Jimmy Barnes was the lead singer of Cold Chisel but has since had a terrific solo career and his song ‘Working Class Man’ makes me lose my god damn mind. Karl Marx would have frothed it too. Don Walker played piano and wrote Chisel’s best songs, arguably. Ian Moss played guitar so he’s instantly sexy, and wrote this other good working-class tune ‘Bow River’, which also makes me lose my damn mind. Steve Prestwich played drums and wrote ‘When the War Is Over’ (the song Gold FM will play sometimes in your dad’s car that goes AIN’T NOBODY GONNA STEAL THIS HEART AWAY, yeah? Have I cried whilst listening to it in my car, driving down the freeway? Yes and I do not recommend!). Phil Small played bass. He’s okay I guess. For some reason I thought his name was Paul Small for a while. Maybe because it rhymes, maybe because I was thinking about Paul McCartney.

Read this journal entry from the 15th of March and tell me what it has in common with what I’m talking about right now:

In other news, I bailed on my date with [redacted] (not like I stood her up or left halfway through, I just cancelled) and whatever fragmented discussion I had going with [redacted] for a fortnight has officially died. I uninstalled WhatsApp and deleted my text thread with [redacted]. Everything comes to an end, except my love for Jimmy Barnes.

If I could go back in time and date Jimmy Barnes I 10/10 would. Do you realise how fucking hot he was in the early 80s? Stunning. Some other people I would date if time travel was accessible: Paul McCartney, Sappho, Vita Sackville-West, Ned Kelly and Christabel Pankhurst.

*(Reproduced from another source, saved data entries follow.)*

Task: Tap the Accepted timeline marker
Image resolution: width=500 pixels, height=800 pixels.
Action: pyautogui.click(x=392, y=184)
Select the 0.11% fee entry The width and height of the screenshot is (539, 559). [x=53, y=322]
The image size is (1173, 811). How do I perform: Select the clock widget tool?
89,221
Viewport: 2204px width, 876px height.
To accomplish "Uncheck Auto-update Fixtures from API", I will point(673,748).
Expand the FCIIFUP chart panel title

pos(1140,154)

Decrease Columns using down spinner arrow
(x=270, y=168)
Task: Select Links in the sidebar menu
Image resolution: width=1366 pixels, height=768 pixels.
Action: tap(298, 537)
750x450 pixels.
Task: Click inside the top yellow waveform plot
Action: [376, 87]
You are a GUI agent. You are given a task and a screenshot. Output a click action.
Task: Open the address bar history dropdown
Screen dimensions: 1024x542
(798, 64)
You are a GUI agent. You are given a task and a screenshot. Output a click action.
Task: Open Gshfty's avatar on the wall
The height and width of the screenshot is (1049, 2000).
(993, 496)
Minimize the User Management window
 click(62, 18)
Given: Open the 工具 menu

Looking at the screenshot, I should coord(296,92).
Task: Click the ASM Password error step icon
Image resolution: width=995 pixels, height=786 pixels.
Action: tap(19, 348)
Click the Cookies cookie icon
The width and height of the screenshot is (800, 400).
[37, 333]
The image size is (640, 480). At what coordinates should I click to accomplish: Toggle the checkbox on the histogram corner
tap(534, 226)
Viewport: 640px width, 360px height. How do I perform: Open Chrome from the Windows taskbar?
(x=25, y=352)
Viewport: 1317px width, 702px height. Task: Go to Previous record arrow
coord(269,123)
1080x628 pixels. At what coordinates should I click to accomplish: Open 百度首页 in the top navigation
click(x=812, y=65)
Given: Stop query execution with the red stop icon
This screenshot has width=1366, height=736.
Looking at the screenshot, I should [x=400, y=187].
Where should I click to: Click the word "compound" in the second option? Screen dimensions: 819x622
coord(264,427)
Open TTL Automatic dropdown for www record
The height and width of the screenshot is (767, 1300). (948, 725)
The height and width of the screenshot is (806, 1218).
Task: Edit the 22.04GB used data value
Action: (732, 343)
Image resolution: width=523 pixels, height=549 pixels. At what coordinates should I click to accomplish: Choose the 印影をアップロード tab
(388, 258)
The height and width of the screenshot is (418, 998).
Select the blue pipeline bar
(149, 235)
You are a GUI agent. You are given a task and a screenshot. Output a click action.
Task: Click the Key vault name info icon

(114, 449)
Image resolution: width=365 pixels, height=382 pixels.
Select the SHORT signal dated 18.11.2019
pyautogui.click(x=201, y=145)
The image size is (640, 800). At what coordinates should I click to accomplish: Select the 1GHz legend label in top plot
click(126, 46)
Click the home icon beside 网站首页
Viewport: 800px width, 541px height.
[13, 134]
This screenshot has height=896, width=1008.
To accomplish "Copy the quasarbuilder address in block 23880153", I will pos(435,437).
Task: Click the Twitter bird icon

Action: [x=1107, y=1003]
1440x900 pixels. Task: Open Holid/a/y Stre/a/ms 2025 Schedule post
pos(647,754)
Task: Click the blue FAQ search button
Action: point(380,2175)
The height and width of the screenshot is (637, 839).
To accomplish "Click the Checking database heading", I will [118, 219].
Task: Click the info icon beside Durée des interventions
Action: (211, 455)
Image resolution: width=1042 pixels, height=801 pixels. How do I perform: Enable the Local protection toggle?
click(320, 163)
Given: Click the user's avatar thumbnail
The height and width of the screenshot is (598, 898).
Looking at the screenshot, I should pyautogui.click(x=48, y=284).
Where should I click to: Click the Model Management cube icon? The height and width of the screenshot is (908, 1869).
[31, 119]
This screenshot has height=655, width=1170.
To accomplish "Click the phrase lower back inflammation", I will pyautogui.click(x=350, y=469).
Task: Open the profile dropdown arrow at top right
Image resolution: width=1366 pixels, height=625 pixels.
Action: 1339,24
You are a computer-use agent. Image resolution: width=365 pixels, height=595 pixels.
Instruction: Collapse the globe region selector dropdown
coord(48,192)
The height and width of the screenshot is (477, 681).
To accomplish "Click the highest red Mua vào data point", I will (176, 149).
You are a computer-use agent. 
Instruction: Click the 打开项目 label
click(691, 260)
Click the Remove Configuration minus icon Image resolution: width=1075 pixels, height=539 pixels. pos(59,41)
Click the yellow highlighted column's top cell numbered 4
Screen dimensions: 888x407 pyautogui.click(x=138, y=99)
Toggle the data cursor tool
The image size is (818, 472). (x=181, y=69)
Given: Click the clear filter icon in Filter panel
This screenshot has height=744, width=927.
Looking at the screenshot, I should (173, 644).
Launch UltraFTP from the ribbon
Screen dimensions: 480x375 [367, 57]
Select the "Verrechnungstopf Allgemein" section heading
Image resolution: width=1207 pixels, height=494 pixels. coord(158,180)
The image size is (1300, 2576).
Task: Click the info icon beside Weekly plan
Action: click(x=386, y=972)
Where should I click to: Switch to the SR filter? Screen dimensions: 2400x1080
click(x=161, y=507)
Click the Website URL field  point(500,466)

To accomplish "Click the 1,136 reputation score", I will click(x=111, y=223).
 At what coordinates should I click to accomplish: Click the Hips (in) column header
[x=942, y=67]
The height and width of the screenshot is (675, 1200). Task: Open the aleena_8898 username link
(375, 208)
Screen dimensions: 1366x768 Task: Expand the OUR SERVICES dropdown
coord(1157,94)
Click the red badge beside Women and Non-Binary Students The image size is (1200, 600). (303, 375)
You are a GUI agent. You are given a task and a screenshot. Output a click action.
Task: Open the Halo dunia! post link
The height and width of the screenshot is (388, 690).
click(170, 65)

I mean, I say this but I’ve only ever dated two people in my whole existence, which means I’m probably not that good at it, probably too socially anxious, probably don’t go out enough, probably uninstall Tinder too many times, probably message DO YOU HATE ME??? to my romantic interests too much.

At the beginning of semester I was desperately trying to make friends with this girl, so pretty and so clever and so wonderful that I lost focus on my thesis for a while. When she quoted the lyrics of ‘Khe Sanh’ to me I took a screenshot and sent it to my friend, writing, omg Lee idk whether I want to be her friend or marry her.

Would you like a slice of my heart, madam? It’s remarkably tender.

Flying 20 hours to Portland for a cute boy I knew for six hours in Strahan over the summer but felt a strong connection with, yes/no?

Driving to regional Victoria and camping out in a small country town until someone notices I’ve stopped posting on my Insta story, yes/no?

(Should I double text my crush or just eat my hands?)

If I get too sad I can just close my eyes and dream about Ian Moss going down on me. Not now but in the year 1982, obviously. Don’t be gross! Maybe I’ll grow a mullet. A woman at work told me that Ian Moss hit on her at one of his shows, I think in the early 2000s, and she said he was a pig and the situation ruined her previous love for him. Don’t meet your heroes, kids. I was disappointed that a straight white man would let me down like this (am I surprised tho?), but still, I couldn’t help wishing that were me.

If you went to Safety Beach in June and found Dani <3’s Jimmy Barnes written in the sand, that was me. If you drove thirty or so minutes across the peninsula to Flinders and found Dani <3’s Ian Moss written in the sand, that was also me. The local community need to know.

Oh, please leave me here, soaked in Vicks VapoRub, to contemplate the existence of love – love of all kinds – and deeply appreciate the genius of ‘Khe Sanh’.